- _Task directions_: Reproduce each entry exactly.

- _Material for this task_:
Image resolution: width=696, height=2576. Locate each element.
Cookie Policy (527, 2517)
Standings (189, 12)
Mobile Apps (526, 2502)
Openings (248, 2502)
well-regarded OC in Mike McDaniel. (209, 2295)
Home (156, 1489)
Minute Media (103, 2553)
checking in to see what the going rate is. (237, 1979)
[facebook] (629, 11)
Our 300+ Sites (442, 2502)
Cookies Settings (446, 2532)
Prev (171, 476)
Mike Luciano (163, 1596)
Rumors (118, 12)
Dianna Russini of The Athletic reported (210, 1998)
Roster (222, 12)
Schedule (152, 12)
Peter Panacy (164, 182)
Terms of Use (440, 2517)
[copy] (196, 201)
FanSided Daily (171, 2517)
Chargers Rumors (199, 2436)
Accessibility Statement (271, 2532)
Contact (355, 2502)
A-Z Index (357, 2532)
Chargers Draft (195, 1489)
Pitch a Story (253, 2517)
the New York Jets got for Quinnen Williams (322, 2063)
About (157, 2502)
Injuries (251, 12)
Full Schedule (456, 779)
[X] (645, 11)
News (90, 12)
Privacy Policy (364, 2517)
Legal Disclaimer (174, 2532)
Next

- _Exercise output_:
Image resolution: width=696, height=2576. Locate each element.
Cookie Policy (527, 2517)
Standings (189, 12)
Mobile Apps (526, 2502)
Openings (248, 2502)
well-regarded OC in Mike McDaniel. (209, 2295)
Home (156, 1489)
Minute Media (103, 2553)
checking in to see what the going rate is. (237, 1979)
[facebook] (629, 11)
Our 300+ Sites (442, 2502)
Cookies Settings (446, 2532)
Prev (171, 476)
Mike Luciano (163, 1596)
Rumors (118, 12)
Dianna Russini of The Athletic reported (210, 1998)
Roster (222, 12)
Schedule (152, 12)
Peter Panacy (164, 182)
Terms of Use (440, 2517)
[copy] (196, 201)
FanSided Daily (171, 2517)
Chargers Rumors (199, 2436)
Accessibility Statement (271, 2532)
Contact (355, 2502)
A-Z Index (357, 2532)
Chargers Draft (195, 1489)
Pitch a Story (253, 2517)
the New York Jets got for Quinnen Williams (322, 2063)
About (157, 2502)
Injuries (251, 12)
Full Schedule (456, 779)
[X] (645, 11)
News (90, 12)
Privacy Policy (364, 2517)
Legal Disclaimer (174, 2532)
Next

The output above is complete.